According to Maček the new state was greeted with a "wave of enthusiasm" in Zagreb, often by people "blinded and intoxicated" by the fact that the Germans had "gift-wrapped their occupation under the euphemistic title of Independent State of Croatia". But in the villages, he wrote, the peasantry believed that "their struggle over the past 30 years to become masters of their homes and their country had suffered a tremendous setback". [12]

On 19 May 1941 Pavelić and Mussolini, in accordance with the contract signed in Rapallo at the end of WWI between Serbs Kingdom of Jugoslavia and Italy, signed Roma operating contract by which NDH had to cede to Italy (in accordance with Rapallos Contract) almost all of Dalmatia and parts of Hrvatsko primorje and Gorski kotar. NDH was also forbidden to have a navy.

Initial period

The Ustaše initially did not have a capable army or administration necessary to control all of this territory. The movement had fewer than 12,000 members when the war broke out. Therefore, the territory was controlled by the Germans and the Italians. The northeastern half of NDH territory was in the so-called German zone of influence, with the Wehrmacht making its presence. The southwestern half was controlled by the Italian fascist army. After the capitulation of Italy in 1943, NDH acquired northern Dalmatia (Split and Šibenik).

NDH eventually built up its own army, divided into two main groups. Ustaše proper constituted the elite militia (Croatian Ustaška vojnica) and Home Guard or Domobrani was the much larger regular army. Together they mustered about 110,000 troops by the end of 1942, and about 130,000 in 1943. They were initially equipped mainly with captured Royal Yugoslav Army weapons and equipment, as well as some ex-Italian and ex-Polish light armoured vehicles. The NDH had no navy, due to the terms of the Rome Agreement with Italy. The air force initially consisted of captured Royal Yugoslav aircraft (seven operational fighters and 20 bombers, as well some 150 auxiliary and training aircraft), and was supplemented by German, Italian and French fighters and bombers right up until March 1945.

Uprising

The state of permanent terror, mass killing, raping women and looting of the properties of their victims in the Independent State of Croatia led Serbs to rebel. According to the Glaise von Horstenau reports, Hitler was angry with Pavelić, whose policy inflamed the rebellion in Croatia, which caused Hitler to lose the ability to engage the Independent State of Croatia forces on the Eastern Front.[13] Moreover, Hitler was forced to engage his forces in quelling the rebellion.

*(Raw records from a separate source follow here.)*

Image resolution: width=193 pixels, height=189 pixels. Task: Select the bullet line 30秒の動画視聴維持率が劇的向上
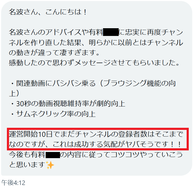click(x=68, y=104)
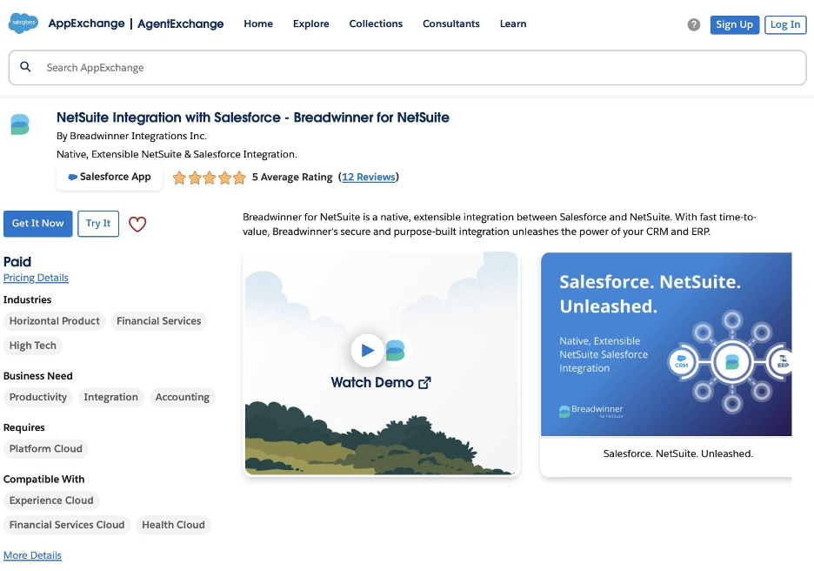This screenshot has height=571, width=814.
Task: Open the Consultants menu item
Action: [x=450, y=24]
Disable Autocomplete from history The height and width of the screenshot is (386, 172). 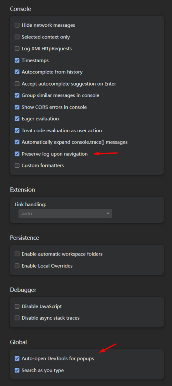tap(17, 72)
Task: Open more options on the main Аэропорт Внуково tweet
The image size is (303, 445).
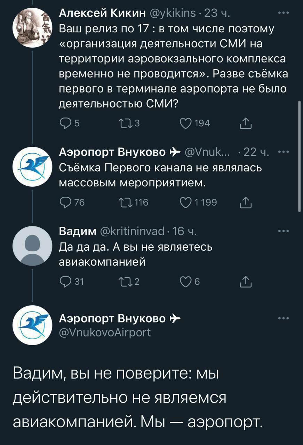Action: 284,318
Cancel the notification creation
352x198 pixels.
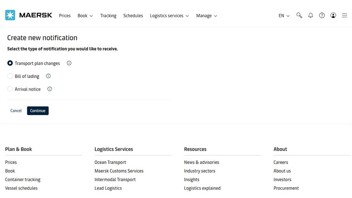16,111
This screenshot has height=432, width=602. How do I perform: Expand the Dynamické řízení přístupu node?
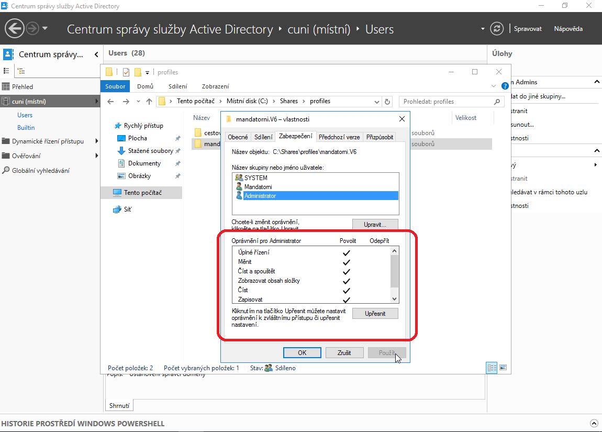pos(96,141)
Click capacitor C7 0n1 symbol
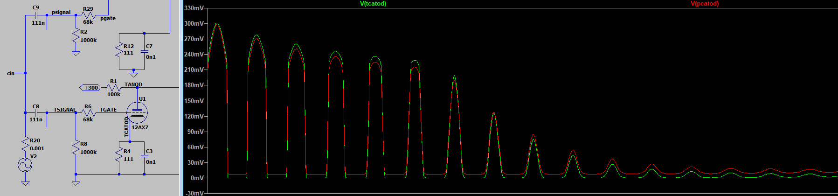 tap(144, 51)
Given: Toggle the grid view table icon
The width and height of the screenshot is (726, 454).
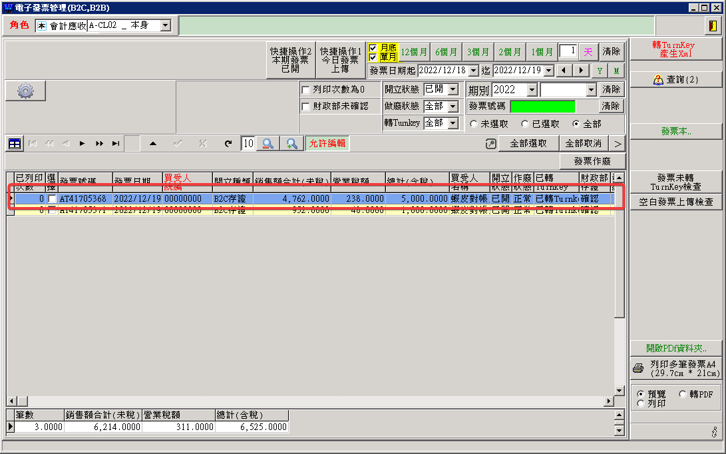Looking at the screenshot, I should [15, 144].
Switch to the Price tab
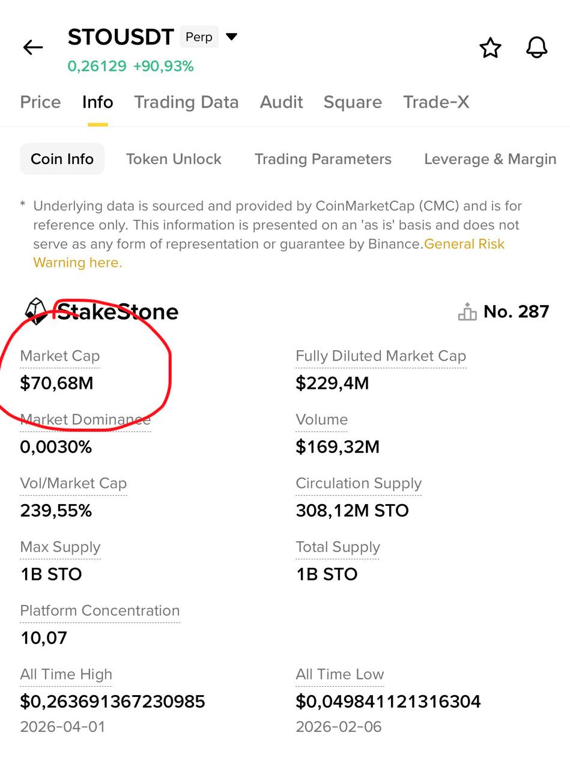 (40, 102)
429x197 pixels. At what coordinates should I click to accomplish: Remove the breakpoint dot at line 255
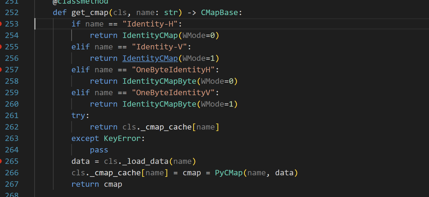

For that reason, Hitler summoned Pavelić to his war headquarters in Vinica (Ukraine) on September 23, 1942. Consequently, Pavelić replaced his minister of the Armed Forces, Slavko Kvaternik, with the less zealous Jure Francetić. Before meeting Hitler, to appease the public, Pavelić published the "Important Government's Announcement" (»Važna obavijest Vlade«), in which he threatened those who were spreading the news "about non-existent threats of disarmament of the Ustashe units by representatives of one foreign power, about the Croatian Army replacement by a foreign army, about the possibility that a foreign power would seize the power in Croatia ..."[14]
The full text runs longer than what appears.